Sozialkahlschlag – mit der Laubsäge

Sozialkahlschlag – mit der Laubsäge

 

Die Bayerische Landesregierung hat Sozialkürzungen beschlossen. Und was macht der Bayerische Rundfunk (BR)? Der feiert das in einem mehr als zynischen Kommentar. Doch der Reihe nach.

In Bayern wurde das sogenannte Kinderstartgeld gestrichen – eine sinnvolle Maßnahme in einem Land, dessen Geburtenrate niedrig ist und in dem nicht wenige auf Kinder verzichten, weil sie sie sich schlicht nicht leisten können. Doch im BR kanzelt ein Achim Wendler derlei Bedenken mit dem lapidaren Satz ab: “Der Anspruch als ‘Familienland’ wird daran nicht scheitern.” Er muss es ja wissen. Und ich würde jede Wette eingehen, dass Wendler diese Maßnahme, die er als “richtig” bezeichnet, persönlich nicht trifft.

“Die Zeiten von Extra-Geldern sind einfach vorbei”, behauptet Wendler kurzerhand. “Auch in Bayern, und hoffentlich auch in künftigen Wahljahren. Bitte keine solchen Wahlgeschenke mehr! Markus Söder zeigt, dass er die Herausforderung annimmt: Politik zu machen mit schrumpfenden Mitteln.” Man weiß gar nicht, was einen mehr zum Kopfschütteln animiert – der kalte Zynismus, mit dem der Autor Sozialleistungen als “Extra-Gelder” und “Wahlgeschenke” abtut, oder seine vollständige Ignoranz (dazu später mehr).

Doch Wendler reicht das alles noch gar nicht – der Sozialabbau muss total sein: “Aber warum nur in Bayern? Noch glaubwürdiger wäre es, wenn Söder seinen Ehrgeiz auch bundespolitisch zeigte, sich von der Ausweitung der Mütterrente verabschiedete.” Und an anderer Stelle liefert er ein perfektes Beispiel für neoliberale Propaganda: “Nun also die Laubsäge. Präzise Schnitte. Das ist besser, als jede Reform so lange aufzuschieben, bis nur noch die Kettensäge wirkt.” Dass die Säge gebraucht wird, ist also schon mal ausgemachte Sache. Und dass die Kettensäge wirkt, wird dabei ebenso implizit behauptet, wie Sozialabbau als “Reform” verkauft und verniedlicht wird.

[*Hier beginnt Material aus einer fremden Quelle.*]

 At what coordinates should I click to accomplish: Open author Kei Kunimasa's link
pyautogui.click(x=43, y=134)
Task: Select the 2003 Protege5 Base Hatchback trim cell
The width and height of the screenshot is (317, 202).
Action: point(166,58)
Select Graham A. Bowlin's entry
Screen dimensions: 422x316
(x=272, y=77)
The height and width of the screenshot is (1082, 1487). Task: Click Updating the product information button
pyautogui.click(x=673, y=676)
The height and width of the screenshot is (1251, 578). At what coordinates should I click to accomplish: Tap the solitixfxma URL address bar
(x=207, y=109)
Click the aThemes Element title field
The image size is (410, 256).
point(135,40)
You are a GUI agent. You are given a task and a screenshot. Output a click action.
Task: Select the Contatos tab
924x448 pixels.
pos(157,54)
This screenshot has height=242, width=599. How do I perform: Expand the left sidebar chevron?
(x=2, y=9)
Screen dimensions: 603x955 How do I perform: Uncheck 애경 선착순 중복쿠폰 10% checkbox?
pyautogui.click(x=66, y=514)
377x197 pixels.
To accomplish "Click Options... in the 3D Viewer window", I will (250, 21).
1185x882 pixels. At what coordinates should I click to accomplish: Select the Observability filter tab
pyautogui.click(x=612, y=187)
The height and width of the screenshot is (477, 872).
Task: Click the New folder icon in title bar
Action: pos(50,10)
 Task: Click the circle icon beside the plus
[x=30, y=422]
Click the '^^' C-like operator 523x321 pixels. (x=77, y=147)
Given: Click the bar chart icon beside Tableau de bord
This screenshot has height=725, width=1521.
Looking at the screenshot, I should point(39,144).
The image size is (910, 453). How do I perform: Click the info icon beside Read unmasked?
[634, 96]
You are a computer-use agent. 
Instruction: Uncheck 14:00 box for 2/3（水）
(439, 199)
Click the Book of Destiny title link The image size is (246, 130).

Eine ganz wichtige Sache lässt Wendler allerdings aus – die Begründung für all diese Thesen, die er einfach mal als Tatsachen hinstellt. Dabei ist der Grund für den Kahlschlag doch ganz offensichtlich: Das Geld wird anderweitig gebraucht. Die Bundesrepublik muss “kriegstüchtig” werden, wegen der “Zeitenwende” und so. Dafür braucht man viel Mordwerkzeug und Schießgerät, und das ist teuer. Also kann der Staat natürlich nicht mal auf dem bisherigen notdürftigen Niveau für die Menschen sorgen – es ist doch viel wichtiger, dass anderswo welche getötet werden können. Mit diesem Kommentar bestätigt Wendler letzten Endes den überdeutlichen Zusammenhang zwischen Aufrüstung und Sozialabbau – ohne das Kind jedoch beim Namen zu nennen.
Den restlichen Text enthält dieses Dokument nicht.